● Direction 1: Condense the paragraph of the pull request description that begins "This means we can keep" into a shorter version that keeps its main facts.
## START Selected passage
Author: Florian Hahn (fhahn)

Changes

Back-ports additional tests (eb9febb4a6b0, dc697de12792), refactoring (43c9c14577db) and functional change (18f1369297f4) in a single PR.

#114990 allowed more aggressive tail duplication for computed-gotos in both pre- and post-regalloc tail duplication.

In some cases, performing tail-duplication too early can lead to worse results, especially if we duplicate blocks with a number of phi nodes.

This is causing a ~3% performance regression in some workloads using Python 3.12.

This patch updates TailDup to delay aggressive tail-duplication for computed gotos to after register allocation.

This means we can keep the non-duplicated version for a bit longer throughout the backend, which should reduce compile-time as well as allowing a number of optimizations and simplifications to trigger before drastically expanding the CFG.
## END Selected passage
## START Provided records
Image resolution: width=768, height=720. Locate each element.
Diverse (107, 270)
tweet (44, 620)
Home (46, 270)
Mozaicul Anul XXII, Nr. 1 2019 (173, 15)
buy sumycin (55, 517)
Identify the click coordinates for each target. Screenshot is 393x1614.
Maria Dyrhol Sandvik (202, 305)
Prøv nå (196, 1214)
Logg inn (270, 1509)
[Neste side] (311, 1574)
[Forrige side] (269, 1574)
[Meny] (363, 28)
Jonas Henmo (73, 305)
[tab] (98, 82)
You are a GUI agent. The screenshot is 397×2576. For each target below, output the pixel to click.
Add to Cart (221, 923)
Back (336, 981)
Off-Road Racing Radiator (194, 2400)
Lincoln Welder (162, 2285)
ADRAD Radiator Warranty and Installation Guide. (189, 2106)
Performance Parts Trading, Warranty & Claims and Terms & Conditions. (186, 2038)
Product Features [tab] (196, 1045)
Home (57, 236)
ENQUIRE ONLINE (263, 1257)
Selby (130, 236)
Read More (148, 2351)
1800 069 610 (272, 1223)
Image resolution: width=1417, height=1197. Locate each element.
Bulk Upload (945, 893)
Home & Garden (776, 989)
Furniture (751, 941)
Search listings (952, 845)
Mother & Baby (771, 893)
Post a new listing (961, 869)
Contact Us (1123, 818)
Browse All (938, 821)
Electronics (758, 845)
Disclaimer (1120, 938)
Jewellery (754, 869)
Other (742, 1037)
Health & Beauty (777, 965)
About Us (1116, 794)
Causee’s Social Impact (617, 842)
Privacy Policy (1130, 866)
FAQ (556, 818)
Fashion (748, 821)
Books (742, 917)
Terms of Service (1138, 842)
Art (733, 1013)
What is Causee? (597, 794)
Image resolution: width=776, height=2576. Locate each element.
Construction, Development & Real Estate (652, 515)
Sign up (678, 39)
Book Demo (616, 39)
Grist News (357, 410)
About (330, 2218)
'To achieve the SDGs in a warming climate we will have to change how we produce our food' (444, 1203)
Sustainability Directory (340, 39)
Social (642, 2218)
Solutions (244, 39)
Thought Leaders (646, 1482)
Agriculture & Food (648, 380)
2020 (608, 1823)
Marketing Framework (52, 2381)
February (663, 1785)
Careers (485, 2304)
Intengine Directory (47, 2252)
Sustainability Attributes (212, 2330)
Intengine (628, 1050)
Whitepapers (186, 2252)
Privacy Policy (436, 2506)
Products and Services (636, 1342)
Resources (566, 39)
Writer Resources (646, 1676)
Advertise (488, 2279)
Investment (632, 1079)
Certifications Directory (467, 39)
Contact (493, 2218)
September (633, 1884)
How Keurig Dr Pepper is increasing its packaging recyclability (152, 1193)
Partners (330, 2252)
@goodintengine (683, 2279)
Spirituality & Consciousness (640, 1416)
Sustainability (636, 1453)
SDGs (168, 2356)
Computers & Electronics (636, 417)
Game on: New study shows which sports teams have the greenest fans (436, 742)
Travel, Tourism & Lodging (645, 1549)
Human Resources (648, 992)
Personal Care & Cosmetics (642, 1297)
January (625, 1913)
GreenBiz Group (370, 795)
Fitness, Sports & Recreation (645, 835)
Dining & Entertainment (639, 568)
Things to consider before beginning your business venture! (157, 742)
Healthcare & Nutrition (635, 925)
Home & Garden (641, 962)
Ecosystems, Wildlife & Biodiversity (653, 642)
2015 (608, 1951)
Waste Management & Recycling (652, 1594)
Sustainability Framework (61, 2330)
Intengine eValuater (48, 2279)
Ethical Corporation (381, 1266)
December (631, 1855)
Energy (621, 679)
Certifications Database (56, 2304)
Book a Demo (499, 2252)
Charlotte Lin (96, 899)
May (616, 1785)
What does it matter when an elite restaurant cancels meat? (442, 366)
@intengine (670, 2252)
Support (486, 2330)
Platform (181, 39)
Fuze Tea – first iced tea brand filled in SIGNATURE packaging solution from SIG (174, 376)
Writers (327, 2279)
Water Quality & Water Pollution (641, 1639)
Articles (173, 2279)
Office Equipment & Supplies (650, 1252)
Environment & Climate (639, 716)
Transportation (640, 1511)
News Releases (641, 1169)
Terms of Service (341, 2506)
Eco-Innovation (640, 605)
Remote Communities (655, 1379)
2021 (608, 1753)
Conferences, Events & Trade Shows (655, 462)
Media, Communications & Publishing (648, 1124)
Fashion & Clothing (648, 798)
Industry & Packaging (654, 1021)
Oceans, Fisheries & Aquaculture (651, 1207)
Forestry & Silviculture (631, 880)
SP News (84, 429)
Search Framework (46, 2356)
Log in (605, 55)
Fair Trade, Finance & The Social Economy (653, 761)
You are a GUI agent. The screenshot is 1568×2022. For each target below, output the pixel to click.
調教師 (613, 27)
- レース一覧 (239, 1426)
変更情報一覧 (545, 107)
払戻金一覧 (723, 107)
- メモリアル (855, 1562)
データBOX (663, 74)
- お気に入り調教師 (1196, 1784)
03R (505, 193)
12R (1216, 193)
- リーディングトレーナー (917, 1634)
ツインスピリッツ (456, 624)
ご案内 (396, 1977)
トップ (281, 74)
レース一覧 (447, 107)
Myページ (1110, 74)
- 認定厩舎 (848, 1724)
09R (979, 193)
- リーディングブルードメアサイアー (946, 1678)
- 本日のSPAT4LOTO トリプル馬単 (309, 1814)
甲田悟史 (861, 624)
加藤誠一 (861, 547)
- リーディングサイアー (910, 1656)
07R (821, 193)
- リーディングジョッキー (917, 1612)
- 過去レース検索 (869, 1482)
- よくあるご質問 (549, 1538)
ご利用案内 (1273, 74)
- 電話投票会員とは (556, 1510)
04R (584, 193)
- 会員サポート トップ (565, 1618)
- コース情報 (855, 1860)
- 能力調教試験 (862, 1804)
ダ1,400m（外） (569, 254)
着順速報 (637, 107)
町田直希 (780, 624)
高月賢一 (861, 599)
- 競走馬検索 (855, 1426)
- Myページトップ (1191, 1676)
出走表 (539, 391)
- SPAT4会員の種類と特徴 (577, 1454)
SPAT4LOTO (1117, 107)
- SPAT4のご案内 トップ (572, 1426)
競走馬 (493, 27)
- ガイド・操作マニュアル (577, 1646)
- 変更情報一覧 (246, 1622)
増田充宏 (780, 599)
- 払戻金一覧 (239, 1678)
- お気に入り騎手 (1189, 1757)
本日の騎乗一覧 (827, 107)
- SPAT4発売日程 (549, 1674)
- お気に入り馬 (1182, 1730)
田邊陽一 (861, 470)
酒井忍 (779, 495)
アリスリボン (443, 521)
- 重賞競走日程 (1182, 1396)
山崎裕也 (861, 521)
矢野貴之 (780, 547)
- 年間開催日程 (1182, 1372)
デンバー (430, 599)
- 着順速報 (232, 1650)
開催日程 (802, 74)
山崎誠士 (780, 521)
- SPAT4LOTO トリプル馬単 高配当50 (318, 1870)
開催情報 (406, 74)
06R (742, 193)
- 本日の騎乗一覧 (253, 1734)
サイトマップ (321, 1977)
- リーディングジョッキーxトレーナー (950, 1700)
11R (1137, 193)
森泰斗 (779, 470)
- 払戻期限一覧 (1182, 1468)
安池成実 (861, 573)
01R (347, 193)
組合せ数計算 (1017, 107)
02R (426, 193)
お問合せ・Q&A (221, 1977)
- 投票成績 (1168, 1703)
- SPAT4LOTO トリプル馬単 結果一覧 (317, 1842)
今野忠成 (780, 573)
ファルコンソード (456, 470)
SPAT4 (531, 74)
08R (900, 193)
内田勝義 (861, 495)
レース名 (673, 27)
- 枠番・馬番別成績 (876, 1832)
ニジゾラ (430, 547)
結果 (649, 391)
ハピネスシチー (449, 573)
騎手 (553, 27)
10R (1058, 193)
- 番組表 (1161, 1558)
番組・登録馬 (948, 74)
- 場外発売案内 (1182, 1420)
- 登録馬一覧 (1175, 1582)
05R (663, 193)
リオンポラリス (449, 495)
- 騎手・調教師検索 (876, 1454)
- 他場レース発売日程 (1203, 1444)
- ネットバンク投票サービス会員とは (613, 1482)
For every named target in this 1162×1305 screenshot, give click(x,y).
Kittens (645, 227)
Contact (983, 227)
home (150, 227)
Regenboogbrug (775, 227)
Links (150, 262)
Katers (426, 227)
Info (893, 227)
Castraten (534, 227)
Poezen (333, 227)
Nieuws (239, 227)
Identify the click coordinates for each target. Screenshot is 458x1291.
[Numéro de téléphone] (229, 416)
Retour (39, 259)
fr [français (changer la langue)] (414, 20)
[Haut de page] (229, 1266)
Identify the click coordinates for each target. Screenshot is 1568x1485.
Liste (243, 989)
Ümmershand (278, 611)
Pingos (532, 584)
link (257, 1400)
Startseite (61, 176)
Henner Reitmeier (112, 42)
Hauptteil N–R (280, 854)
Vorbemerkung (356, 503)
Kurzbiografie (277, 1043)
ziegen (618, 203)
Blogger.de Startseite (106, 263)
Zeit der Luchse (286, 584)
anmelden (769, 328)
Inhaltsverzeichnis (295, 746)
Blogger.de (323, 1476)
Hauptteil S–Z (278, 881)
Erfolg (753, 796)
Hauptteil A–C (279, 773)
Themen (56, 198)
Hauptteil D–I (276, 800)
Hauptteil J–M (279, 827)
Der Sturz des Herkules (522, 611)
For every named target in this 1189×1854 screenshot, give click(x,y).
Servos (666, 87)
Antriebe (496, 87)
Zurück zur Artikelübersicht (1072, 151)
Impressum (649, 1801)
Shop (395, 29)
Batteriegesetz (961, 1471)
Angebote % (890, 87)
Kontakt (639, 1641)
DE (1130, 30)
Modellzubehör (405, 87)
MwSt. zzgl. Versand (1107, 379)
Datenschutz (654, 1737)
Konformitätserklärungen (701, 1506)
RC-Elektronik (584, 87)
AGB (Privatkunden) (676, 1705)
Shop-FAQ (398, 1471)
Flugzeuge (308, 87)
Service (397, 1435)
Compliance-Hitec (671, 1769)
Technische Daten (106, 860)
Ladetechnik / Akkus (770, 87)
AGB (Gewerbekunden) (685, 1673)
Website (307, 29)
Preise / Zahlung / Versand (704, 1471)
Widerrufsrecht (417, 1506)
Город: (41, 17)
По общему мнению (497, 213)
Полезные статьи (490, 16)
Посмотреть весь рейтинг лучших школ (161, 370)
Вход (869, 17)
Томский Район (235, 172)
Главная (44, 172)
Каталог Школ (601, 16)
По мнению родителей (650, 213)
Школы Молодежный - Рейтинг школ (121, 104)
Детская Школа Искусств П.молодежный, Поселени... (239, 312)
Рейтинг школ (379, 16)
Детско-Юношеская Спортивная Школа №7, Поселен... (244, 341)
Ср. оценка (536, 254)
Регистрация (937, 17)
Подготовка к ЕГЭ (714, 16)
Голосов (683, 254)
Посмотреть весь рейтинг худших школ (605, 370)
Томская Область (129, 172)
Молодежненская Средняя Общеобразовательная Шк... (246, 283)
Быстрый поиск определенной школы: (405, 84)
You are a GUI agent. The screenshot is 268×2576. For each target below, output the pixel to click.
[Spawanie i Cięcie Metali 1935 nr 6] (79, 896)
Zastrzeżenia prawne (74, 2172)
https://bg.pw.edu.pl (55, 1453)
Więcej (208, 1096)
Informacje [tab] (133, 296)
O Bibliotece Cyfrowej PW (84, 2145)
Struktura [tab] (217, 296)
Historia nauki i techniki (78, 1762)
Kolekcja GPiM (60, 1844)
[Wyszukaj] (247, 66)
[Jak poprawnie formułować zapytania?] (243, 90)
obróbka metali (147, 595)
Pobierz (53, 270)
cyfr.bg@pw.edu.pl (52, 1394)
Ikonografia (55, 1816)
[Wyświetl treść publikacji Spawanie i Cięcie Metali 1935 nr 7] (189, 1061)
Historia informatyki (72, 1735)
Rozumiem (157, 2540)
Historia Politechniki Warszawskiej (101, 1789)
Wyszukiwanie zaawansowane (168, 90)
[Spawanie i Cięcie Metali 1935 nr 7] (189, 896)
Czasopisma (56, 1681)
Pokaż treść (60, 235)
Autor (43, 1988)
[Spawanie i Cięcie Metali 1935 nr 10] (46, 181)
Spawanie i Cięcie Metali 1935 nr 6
## END Provided records
● Direction 2: Rewrite the rows from the line with "Kurzbiografie (277, 1043)" to the line with "Zurück zur Artikelübersicht (1072, 151)", replacing "Hauptteil" with "Abschnitt" and leaving everything else as it is.

● Task answer 1: Keeping the non-duplicated version longer in the backend should cut compile time and let several optimizations and simplifications run before the CFG expands drastically.

● Task answer 2:
Kurzbiografie (277, 1043)
ziegen (618, 203)
Blogger.de Startseite (106, 263)
Zeit der Luchse (286, 584)
anmelden (769, 328)
Inhaltsverzeichnis (295, 746)
Blogger.de (323, 1476)
Abschnitt S–Z (278, 881)
Erfolg (753, 796)
Abschnitt A–C (279, 773)
Themen (56, 198)
Abschnitt D–I (276, 800)
Abschnitt J–M (279, 827)
Der Sturz des Herkules (522, 611)
For every named target in this 1189×1854 screenshot, give click(x,y).
Servos (666, 87)
Antriebe (496, 87)
Zurück zur Artikelübersicht (1072, 151)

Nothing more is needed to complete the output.